Published March 18, 2014
International soccer's governing body has been hit by fresh corruption claims after a British newspaper reported that a former vice president received millions of dollars from a Qatari company shortly after the decision was made to award the Gulf state hosting rights to the 2022 World Cup.
The Daily Telegraph reported that former FIFA Vice President Jack Warner was personally paid $1.2 million from a company run by a former FIFA official from Qatar mere weeks after the governing body's executive committee voted to stage the world's most prestigious soccer tournament in the Arab state in December 2010.
In addition, the paper reported that Warner's son was paid $750,000 and one of his employees was paid $400,000. The payments have reportedly drawn the attention of the FBI, who is investigating Warner's links to Qatar's bid to host the tournament with the help of Warner's son, who lives in Miami. Warner himself is from Trinidad and is based there.
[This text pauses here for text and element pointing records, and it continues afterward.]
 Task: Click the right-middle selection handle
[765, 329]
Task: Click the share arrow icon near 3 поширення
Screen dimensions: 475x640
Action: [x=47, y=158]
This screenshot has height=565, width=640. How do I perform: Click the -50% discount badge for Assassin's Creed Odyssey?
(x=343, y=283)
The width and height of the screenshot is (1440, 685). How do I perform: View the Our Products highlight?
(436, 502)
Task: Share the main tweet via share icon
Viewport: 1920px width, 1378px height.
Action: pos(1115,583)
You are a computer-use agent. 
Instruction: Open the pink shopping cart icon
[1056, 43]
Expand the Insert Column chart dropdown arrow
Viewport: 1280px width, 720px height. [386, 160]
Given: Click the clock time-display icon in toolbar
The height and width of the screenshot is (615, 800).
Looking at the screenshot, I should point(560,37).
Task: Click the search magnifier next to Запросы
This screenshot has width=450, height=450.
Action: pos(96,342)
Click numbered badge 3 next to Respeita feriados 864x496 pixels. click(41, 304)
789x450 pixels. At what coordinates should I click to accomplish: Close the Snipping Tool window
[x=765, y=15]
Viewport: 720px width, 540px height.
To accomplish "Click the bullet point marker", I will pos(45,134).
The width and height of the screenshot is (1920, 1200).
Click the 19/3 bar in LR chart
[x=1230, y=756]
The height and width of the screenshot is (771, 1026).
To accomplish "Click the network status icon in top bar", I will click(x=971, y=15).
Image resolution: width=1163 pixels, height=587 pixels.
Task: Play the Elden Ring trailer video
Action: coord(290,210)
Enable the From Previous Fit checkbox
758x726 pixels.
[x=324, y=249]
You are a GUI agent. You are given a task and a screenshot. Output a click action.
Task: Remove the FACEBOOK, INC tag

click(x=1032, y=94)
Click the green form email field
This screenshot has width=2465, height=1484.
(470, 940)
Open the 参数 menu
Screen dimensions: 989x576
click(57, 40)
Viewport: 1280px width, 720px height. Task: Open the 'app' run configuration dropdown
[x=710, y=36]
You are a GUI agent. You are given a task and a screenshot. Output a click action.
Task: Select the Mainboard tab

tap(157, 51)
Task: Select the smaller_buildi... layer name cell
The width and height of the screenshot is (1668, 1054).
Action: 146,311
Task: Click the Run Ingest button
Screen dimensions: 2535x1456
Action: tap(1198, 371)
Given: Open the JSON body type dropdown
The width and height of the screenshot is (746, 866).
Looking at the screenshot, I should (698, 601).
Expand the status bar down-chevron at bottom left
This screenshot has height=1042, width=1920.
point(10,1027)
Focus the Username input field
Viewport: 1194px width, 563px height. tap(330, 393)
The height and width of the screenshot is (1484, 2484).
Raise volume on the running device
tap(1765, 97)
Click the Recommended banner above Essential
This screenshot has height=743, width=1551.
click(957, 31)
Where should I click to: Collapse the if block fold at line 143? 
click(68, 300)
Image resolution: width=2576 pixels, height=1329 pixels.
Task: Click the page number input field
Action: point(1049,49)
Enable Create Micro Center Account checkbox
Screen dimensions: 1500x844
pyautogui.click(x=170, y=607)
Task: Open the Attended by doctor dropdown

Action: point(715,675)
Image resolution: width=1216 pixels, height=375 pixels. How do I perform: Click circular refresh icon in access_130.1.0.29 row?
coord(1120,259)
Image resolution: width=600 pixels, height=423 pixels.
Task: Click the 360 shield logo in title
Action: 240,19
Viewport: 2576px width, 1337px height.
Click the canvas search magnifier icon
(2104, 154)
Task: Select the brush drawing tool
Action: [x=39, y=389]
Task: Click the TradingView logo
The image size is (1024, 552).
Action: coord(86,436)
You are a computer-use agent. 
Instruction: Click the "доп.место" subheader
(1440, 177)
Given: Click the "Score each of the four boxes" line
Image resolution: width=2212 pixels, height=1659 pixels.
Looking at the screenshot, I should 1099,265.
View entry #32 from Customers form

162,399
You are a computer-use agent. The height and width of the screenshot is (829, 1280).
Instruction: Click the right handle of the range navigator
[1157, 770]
The FBI's investigation is believed to focus on bank accounts in the U.S. and the Cayman Islands held by Warner.
Warner stepped down from his position at FIFA in 2011 after serving as the organization's vice president for 14 years. At the time of his decision, he was accused of facilitating bribes for members of the Caribbean soccer associations on behalf of the Qatari FIFA official, Mohammad bin Hammam, who was running to become FIFA's president.
The decision to award hosting rights to Qatar over bids from Australia, Japan, South Korea, and the United States is generally regarded as one of the most shocking in the organization's history. Despite the fact that the World Cup is traditionally held in June and July, FIFA has raised the possibility of holding the tournament in the winter for the first time in its history due to the desert nation's oppressive heat.
In addition, Qatar has come under scrutiny for the treatment of migrant workers hired to build the stadiums for the tournament. Last month, a German newspaper reported that FIFA was considering moving the World Cup to another location, but a decision would not be made until later this year or early next year.